[Begin MATERIAL FOR THIS EXERCISE]

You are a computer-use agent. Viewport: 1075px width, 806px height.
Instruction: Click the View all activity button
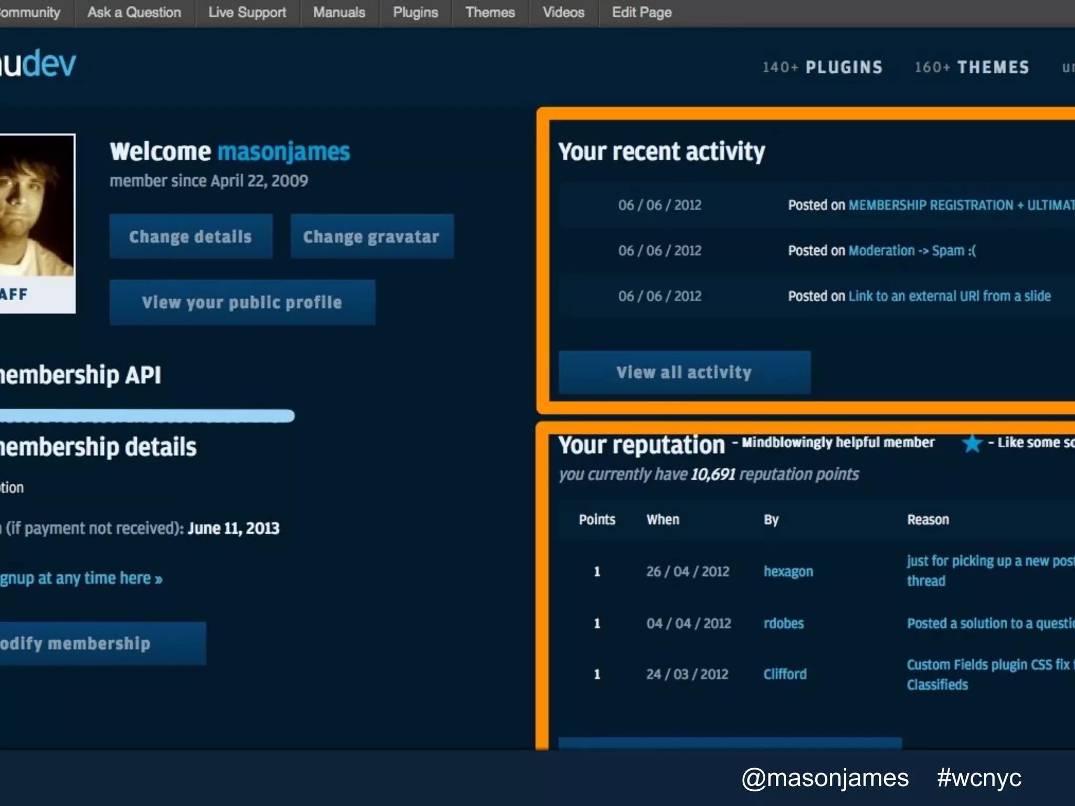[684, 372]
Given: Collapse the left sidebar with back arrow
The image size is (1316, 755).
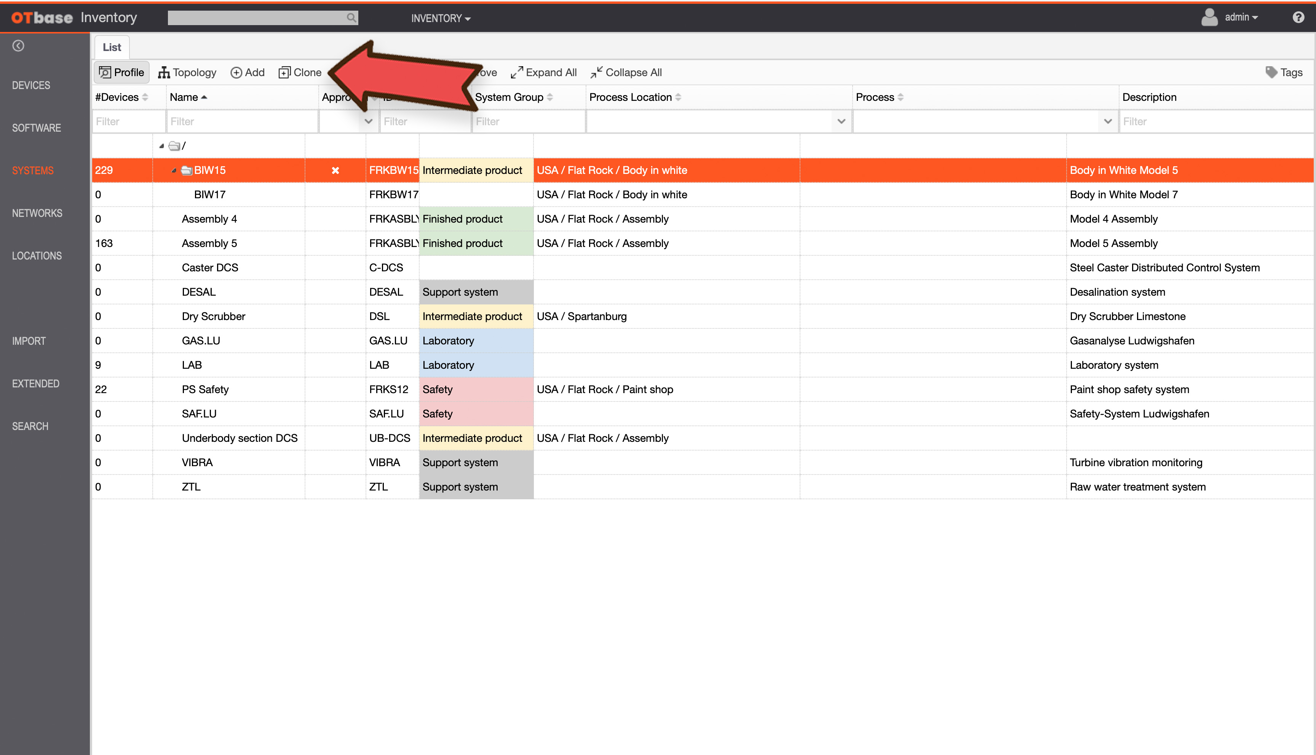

[End MATERIAL FOR THIS EXERCISE]

STATED PROBLEM
Please print every line of the records above verbatim, leaving the pictures out.

FULL ANSWER
You are a computer-use agent. Viewport: 1075px width, 806px height.
Instruction: Click the View all activity button
[684, 372]
Given: Collapse the left sidebar with back arrow
The image size is (1316, 755).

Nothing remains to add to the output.